As I’ve thought about the struggles of our forefathers, I couldn’t help but think about how that translates to each of us individually. I work in an industry where I see people enter financial bondage every day in the name of debt. In a past life in financial planning, I saw that same bondage in other forms like ignorance and out-of-control spending.
We all want to be financially free, right? No one likes to have debt, and no one likes to live from paycheck to paycheck. But just like our forefathers who spent another 7 years fighting the British to affirm that independence, it’s not easy.
Freedom is Never Free
Our freedom has come at a terrible price. Millions have given their lives to obtain and protect it. War is an uncomfortable thing, but unfortunately there are times when it’s necessary. The same goes for your financial freedom. You can’t expect to be able to gain your financial independence without making things a little uncomfortable. It’s not just going to come, even if you find a way to make millions.
So if you want to declare your financial independence, never forget that it comes at a price. You don’t have to be a miser, but if you find that your money is leaving your hand a little too freely, it’s probably a sign to rein it in a little.
Freedom is Maintained by Law
Many of us forget that the end of the Revolutionary War wasn’t the beginning of our freedom. The Articles of Confederation that was ratified before the war ended created a fragile government that wouldn’t have held long without its replacement, the Constitution. Now the Constitution is the highest law in the land. Almost every law we have has it as an original source, which is amazing considering it’s the shortest constitution currently in force.

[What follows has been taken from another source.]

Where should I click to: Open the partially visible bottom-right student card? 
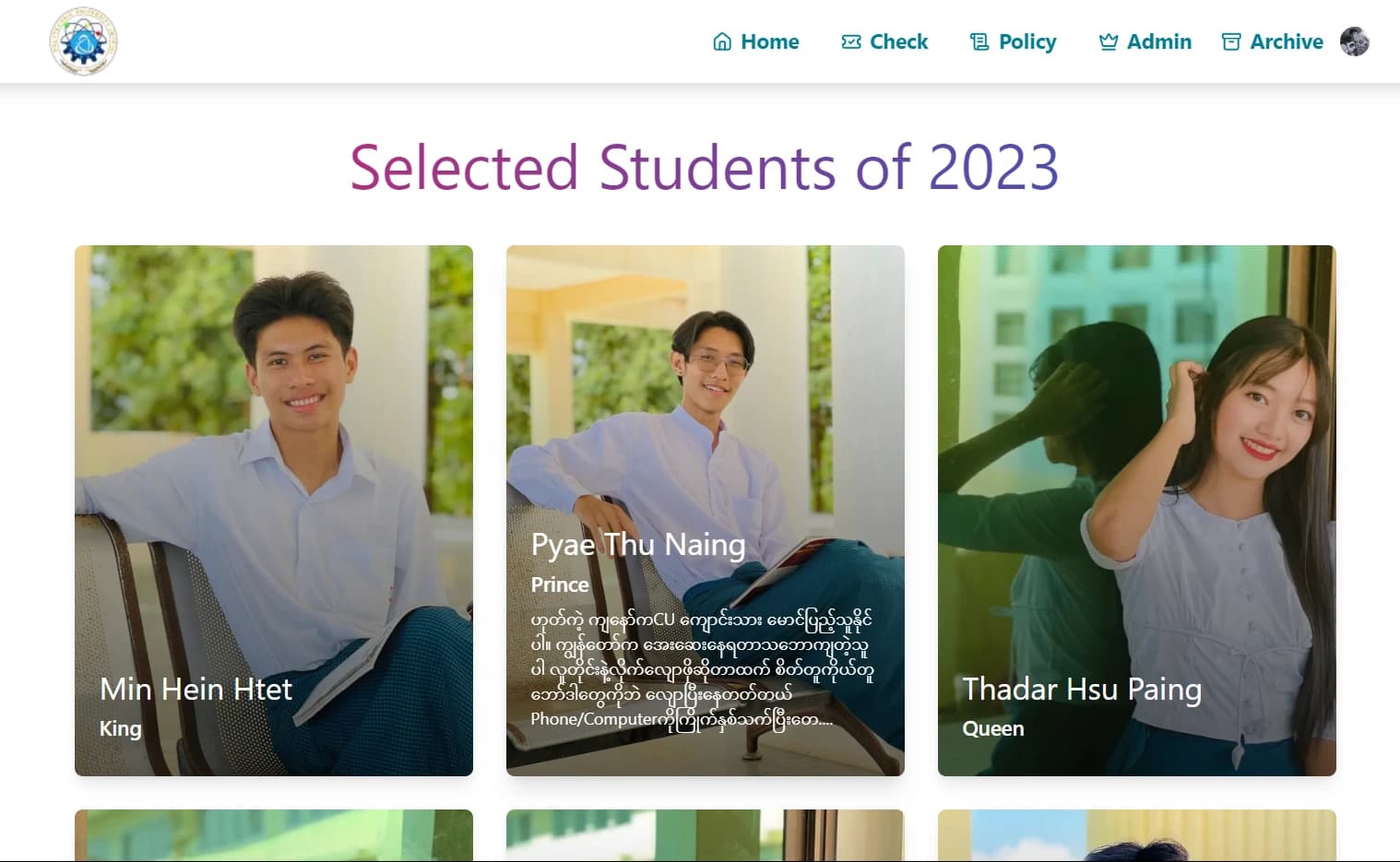[x=1136, y=835]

So what about your constitution? Once you declare your independence, how are you going to maintain it? Creating certain laws for yourself can put you in that position. For me, there are certain things that are integral to my financial plan. Having a monthly budget is one. Having adequate insurance is another. I refuse to ever get into credit card debt (in fact, I’ll do whatever I can to exploit those companies that exploit so many of us).
Your laws may be different than mine. You are, after all, a special snowflake and are different than everyone else in your wants and needs. But if you don’t have fiscal laws that you live by personally, don’t expect your freedom to last.
Freedom is Beautiful
I’ll admit that I take my freedom as an American for granted. There are still countries in this day and age where people are killed because of their opinions, beliefs, and even sexual orientation. To truly and fully recognize the absolute beauty of the freedom we enjoy opens up entirely new perspectives. It also makes you grateful for what you have.

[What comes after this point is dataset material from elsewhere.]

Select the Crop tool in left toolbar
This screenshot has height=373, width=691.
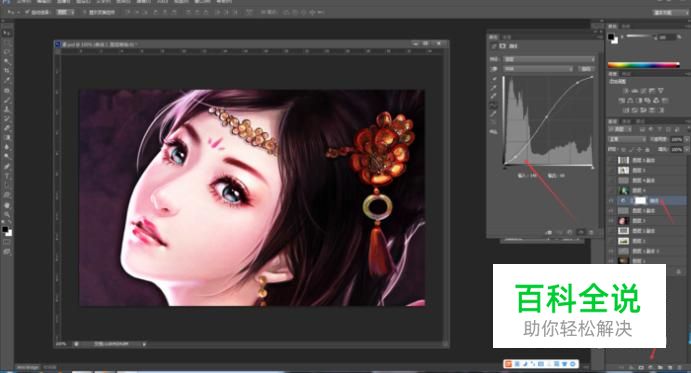[x=7, y=71]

I love reading Mr. Money Mustache because he gets this. One of my favorite articles of his is how his financial freedom gives him a position of strength in his financial dealings. Money is no longer in the equation in his decision-making. It has no bearing on his happiness; rather the freedom he has allows him to find happiness in the things that actually create the stuff sustainably.
But not only has he recognized his position of strength, but he respects it. Despite being independently wealthy, his family of three still lives on a little more than $25,000 a year. Most people wouldn’t be able to live on that sort of income, but if you read his blog enough, you realize that he lives a pretty full life. Rather than taking his freedom for granted, he utilizes it to the fullest.
Declaring Your Independence
So Friday’s a pretty special day for us Americans. But rather than my regular ignorant celebration of hamburgers, root beer, and fireworks, I’m going to take some time to think about how we got it in the first place. If I have time, maybe I’ll even watch arguably the best movie about the holiday 😉
But more importantly, I’m going to review how my own declaration of financial independence is going. I’ll go over my goals and evaluate how my behaviors align with them. And most importantly, I’m going to think about what the point of it all is. After all, if I’m doing it for the money, I’ll never really get there.
What about you? How do you see your financial independence? Are you ready to declare it? Remember, it took the colonists years to affirm theirs, and that will likely be the case for you too. As yourself why you’re doing it, and if the cause is worthy enough, you’ll be prepared to sacrifice for it.
What does your financial independence look like?